David Vychodil (born March 25, 1980, in Ostrava, Czechoslovakia) is a Czech professional ice hockey player.

== Career ==
He began his notable career playing junior level and later on when he was spotted by senior head coach Vladimir Vůjtek also senior level in his native Czech Republic for HC Vitkovice. In spring 1999 Vychodil was selected for the U20 Czech National Team by Jaroslav Holík. In 2000 the WJC was held in Sweden and the Czech junior team won the gold medal for the first time in the history unfortunately Vychodil was 8th defenceman and didn't play any games. He spent his first professional year with Jaroslav Holík as a head coach in Dukla Jihava and won the league title, before moving to North America in the end of the year 2000. On arrival, he began playing junior-level hockey for the Sioux City Musketeers of the USHL, the highest level of junior hockey in the United States. In January 2001 Vychodil won the trophy for USHL Offensive Player of the week.
During summer 2001, he went to the NHL draft, but none of the teams picked him.

Vychodil spent one season in Sioux City before progressing to ECHL standard with the Johnstown Chiefs. Vychodil would only play two games for the Chiefs before being moved mid-season to the Wheeling Nailers, another ECHL team. Vychodil settled well and played 38 games during the 2001/02 season. During summer 2002, the Wheeling Nailers head coach John Brophy recommend Vychodil to Pittsburgh Penguins organization and went for the training camps to Pittsburgh Penguins NHL and Wilkes-Barre Scranton Penguins AHL. After that he played just one game for the Wheeling Nailers before moving to Europe to play for HC Havirov Panthers of the Czech Extraliga during the 2002/03 season.

He began the 2003/04 season still in the Czech Republic, playing in the second tier of the Czech League for HC Frýdek-Místek. He played just four games before returning to North America with the Winston-Salem T-Birds of the SEHL, a team that existed for just one season before folding. Vychodil did not want to finish the season with the T-Birds though, and played for two more teams before the season ended - the Greensboro Generals and the Adirondack IceHawks.

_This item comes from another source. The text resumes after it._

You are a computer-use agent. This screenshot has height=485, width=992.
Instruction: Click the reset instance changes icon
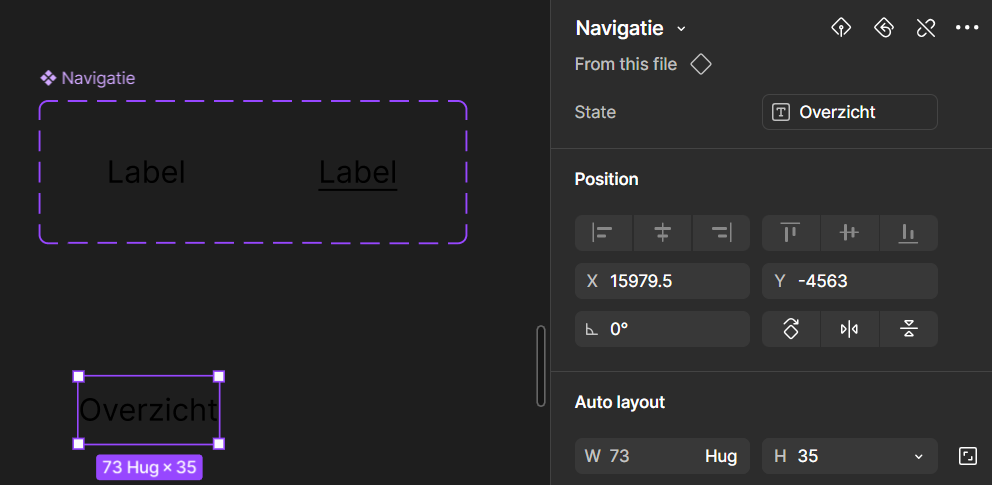tap(883, 28)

Vychodil found form whilst playing for the Adirondack, and stayed for the following season. He proved to be an important player for the side, featuring in 75 games throughout the 2004/05 season. Despite his improved form, Vychodil changed the team in the off-season, moving to play for the first time in Russia for Metallurg Serov of the Vysshaya Liga. He remained to stay in Russia for the season, played 40 games. During the off-season, Vychodil was spotted by Manchester Phoenix player/coach Tony Hand and was added to the Phoenix blue-line.

He was a popular player amongst Phoenix fans, and became known for his accurate and powerful slapshot, which he used to grab 17 goals and total 37 points in 56 games for the Manchester club. His play led to the EIHL-winning Coventry Blaze signing him in the off-season as a replacement for the injured Rumun Ndur. Unfortunately, Vychodil was unable to produce his form for his new team and in November 2007 was released by Coventry head coach Paul Thompson following the signing of his former Phoenix teammate K. C. Timmons. Vychodil has since taken the opportunity to sign for his third club in the EIHL, signing for the Basingstoke Bison until the end of the 2007/08 season. During the off-season Vychodil chose to move to Russia, signing for Vysshaya Liga club Gazovik Tyumen.

After the season in Russia Vychodil decided to move for the 2009/10 season to Austria. His decision was influenced by the birth of his daughter. It was a successful year for both the family and also sports page he grabbed 23 points in 18 games and left a good impression in his team EHC Wattens.

During the off-season Vychodil signed in August 2010 a 3 years contract with the Hungarian team FTC Ferencvaros. He made his decision, because his grandmother was Hungarian nationality and he had the opportunity to get Hungarian citizenship and also play for the Hungarian Senior National Team. Vychodil proved his skills and high level of hockey he reached 26 points in 39 games and he belonged between the top defence in the league. In summer of 2011, the FTC Ferencvaros got into financial troubles and this situation forced Vychodil to leave.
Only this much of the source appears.